*WHAT TO DO*
Repeat nothing but the lines below running from the one containing "Ari D Norman History (414, 881)" to the one containing "Account (968, 225)". Keep both end lines.

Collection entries
# # #

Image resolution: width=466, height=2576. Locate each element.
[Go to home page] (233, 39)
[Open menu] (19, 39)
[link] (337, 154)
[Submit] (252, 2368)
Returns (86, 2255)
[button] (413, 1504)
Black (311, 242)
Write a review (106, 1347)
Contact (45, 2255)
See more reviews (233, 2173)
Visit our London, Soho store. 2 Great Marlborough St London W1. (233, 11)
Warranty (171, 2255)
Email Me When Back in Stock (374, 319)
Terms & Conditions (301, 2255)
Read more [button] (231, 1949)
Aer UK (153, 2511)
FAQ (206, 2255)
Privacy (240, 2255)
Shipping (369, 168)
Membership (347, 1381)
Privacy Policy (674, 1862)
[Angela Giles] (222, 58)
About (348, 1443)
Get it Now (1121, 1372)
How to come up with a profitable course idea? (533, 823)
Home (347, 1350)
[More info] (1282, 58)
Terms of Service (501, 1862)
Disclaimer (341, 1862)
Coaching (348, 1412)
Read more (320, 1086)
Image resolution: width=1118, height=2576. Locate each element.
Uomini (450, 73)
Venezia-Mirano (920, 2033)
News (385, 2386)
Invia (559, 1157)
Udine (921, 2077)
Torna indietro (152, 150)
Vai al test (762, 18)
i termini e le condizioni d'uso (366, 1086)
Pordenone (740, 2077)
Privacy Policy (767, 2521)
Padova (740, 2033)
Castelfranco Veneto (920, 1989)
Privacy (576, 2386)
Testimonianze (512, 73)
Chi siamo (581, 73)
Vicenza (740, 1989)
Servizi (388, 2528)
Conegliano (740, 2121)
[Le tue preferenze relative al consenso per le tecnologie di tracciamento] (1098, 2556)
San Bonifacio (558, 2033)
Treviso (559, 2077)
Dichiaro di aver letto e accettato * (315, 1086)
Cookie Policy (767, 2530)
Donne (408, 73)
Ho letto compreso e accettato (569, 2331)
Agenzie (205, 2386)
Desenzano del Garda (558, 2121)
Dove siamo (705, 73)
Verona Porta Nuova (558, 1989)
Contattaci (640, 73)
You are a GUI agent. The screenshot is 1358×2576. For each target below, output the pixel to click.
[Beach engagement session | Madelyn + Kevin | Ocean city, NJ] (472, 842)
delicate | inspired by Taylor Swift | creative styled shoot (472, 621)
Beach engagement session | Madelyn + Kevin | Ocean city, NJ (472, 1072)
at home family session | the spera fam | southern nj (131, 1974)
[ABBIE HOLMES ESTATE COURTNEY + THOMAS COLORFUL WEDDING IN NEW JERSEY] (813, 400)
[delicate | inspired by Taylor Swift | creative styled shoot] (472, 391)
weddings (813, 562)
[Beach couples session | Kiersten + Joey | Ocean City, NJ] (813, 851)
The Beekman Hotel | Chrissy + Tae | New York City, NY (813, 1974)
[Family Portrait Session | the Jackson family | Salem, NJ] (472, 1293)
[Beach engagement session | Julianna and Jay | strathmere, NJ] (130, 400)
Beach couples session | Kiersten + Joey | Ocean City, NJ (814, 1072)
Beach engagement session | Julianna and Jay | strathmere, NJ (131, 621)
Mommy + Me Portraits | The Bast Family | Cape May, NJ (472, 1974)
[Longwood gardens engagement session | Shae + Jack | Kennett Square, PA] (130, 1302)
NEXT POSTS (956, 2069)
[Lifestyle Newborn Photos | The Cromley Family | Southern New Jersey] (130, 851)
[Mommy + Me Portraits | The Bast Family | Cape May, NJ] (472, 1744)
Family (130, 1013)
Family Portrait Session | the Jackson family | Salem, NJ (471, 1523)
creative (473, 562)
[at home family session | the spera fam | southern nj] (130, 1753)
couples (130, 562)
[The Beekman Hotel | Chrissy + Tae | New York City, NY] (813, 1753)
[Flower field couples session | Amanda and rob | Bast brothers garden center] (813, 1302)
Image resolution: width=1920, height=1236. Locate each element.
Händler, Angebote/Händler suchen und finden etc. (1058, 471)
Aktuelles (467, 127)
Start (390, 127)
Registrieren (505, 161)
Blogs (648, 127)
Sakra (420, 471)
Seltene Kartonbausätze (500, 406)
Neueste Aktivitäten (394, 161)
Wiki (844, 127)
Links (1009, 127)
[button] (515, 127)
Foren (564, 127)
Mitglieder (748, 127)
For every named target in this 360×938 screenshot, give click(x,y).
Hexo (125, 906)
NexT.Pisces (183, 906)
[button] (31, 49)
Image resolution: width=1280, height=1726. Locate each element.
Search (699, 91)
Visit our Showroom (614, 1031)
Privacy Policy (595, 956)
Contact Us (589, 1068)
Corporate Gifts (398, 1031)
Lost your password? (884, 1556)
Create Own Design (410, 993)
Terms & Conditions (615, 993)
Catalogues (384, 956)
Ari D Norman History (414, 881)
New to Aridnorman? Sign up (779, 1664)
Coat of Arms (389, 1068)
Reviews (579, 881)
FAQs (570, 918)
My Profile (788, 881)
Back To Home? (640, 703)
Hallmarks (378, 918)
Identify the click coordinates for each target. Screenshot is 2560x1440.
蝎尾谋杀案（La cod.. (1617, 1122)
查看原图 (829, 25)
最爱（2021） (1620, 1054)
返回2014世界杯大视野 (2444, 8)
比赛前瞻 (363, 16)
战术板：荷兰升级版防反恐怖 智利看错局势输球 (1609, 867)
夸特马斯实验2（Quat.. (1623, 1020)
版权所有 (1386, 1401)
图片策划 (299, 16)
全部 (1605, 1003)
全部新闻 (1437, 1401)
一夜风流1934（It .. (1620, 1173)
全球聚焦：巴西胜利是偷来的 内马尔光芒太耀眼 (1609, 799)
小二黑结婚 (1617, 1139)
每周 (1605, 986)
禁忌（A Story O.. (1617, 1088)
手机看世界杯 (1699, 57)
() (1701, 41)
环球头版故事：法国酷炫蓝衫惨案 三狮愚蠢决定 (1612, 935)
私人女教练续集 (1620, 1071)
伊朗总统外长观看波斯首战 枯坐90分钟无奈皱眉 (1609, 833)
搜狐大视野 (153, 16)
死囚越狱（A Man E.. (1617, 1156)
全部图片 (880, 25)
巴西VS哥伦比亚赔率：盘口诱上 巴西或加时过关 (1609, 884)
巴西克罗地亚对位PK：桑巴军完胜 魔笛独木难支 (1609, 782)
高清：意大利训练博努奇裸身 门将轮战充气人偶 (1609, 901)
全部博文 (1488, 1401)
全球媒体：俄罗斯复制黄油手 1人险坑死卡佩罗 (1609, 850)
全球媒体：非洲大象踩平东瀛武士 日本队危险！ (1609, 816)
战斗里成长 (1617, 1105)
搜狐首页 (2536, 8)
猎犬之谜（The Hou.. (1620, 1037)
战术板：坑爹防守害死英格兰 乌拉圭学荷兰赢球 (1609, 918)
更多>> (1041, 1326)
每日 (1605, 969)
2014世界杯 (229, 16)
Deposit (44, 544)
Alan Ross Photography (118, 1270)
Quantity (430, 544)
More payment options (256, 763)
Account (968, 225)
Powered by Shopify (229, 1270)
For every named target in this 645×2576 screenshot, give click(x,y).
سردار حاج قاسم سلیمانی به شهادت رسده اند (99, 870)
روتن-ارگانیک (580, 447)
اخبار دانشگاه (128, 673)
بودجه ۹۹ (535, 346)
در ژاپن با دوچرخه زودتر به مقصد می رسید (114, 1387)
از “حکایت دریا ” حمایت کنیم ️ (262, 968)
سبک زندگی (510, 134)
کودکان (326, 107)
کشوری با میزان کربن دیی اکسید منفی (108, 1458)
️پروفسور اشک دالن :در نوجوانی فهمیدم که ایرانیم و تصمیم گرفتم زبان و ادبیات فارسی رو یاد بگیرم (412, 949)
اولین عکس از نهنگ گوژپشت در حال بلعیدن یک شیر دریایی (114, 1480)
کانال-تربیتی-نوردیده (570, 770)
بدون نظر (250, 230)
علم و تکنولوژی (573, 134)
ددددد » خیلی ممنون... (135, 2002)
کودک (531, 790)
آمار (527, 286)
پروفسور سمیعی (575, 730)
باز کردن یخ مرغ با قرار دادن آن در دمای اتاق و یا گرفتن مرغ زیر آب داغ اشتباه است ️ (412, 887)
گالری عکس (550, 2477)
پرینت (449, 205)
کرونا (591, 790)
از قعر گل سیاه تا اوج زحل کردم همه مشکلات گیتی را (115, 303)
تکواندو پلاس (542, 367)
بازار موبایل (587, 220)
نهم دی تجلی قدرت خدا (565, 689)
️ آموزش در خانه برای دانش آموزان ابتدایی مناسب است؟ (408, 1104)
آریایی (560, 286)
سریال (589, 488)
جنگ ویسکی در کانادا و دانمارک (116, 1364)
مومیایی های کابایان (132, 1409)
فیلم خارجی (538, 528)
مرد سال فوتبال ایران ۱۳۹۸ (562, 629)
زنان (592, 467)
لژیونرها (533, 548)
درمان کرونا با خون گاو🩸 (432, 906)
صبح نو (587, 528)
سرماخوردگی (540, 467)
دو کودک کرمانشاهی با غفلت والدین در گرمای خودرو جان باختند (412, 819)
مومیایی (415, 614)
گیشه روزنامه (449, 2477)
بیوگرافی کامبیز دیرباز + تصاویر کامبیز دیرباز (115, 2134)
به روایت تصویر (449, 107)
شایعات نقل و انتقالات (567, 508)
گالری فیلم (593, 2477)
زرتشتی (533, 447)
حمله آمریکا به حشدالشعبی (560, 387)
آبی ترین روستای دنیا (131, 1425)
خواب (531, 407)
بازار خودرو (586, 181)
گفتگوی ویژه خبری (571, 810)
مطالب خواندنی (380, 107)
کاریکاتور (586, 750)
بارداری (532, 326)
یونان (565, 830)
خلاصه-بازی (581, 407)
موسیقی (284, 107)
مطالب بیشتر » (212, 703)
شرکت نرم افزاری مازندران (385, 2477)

# # #

*RESULT OF THIS TASK*
Ari D Norman History (414, 881)
New to Aridnorman? Sign up (779, 1664)
Coat of Arms (389, 1068)
Reviews (579, 881)
FAQs (570, 918)
My Profile (788, 881)
Back To Home? (640, 703)
Hallmarks (378, 918)
Identify the click coordinates for each target. Screenshot is 2560x1440.
蝎尾谋杀案（La cod.. (1617, 1122)
查看原图 (829, 25)
最爱（2021） (1620, 1054)
返回2014世界杯大视野 (2444, 8)
比赛前瞻 (363, 16)
战术板：荷兰升级版防反恐怖 智利看错局势输球 (1609, 867)
夸特马斯实验2（Quat.. (1623, 1020)
版权所有 (1386, 1401)
图片策划 (299, 16)
全部 (1605, 1003)
全部新闻 (1437, 1401)
一夜风流1934（It .. (1620, 1173)
全球聚焦：巴西胜利是偷来的 内马尔光芒太耀眼 (1609, 799)
小二黑结婚 (1617, 1139)
每周 (1605, 986)
禁忌（A Story O.. (1617, 1088)
手机看世界杯 (1699, 57)
() (1701, 41)
环球头版故事：法国酷炫蓝衫惨案 三狮愚蠢决定 (1612, 935)
私人女教练续集 (1620, 1071)
伊朗总统外长观看波斯首战 枯坐90分钟无奈皱眉 (1609, 833)
搜狐大视野 (153, 16)
死囚越狱（A Man E.. (1617, 1156)
全部图片 (880, 25)
巴西VS哥伦比亚赔率：盘口诱上 巴西或加时过关 (1609, 884)
巴西克罗地亚对位PK：桑巴军完胜 魔笛独木难支 (1609, 782)
高清：意大利训练博努奇裸身 门将轮战充气人偶 (1609, 901)
全部博文 (1488, 1401)
全球媒体：俄罗斯复制黄油手 1人险坑死卡佩罗 (1609, 850)
全球媒体：非洲大象踩平东瀛武士 日本队危险！ (1609, 816)
战斗里成长 (1617, 1105)
搜狐首页 (2536, 8)
猎犬之谜（The Hou.. (1620, 1037)
战术板：坑爹防守害死英格兰 乌拉圭学荷兰赢球 (1609, 918)
更多>> (1041, 1326)
每日 (1605, 969)
2014世界杯 (229, 16)
Deposit (44, 544)
Alan Ross Photography (118, 1270)
Quantity (430, 544)
More payment options (256, 763)
Account (968, 225)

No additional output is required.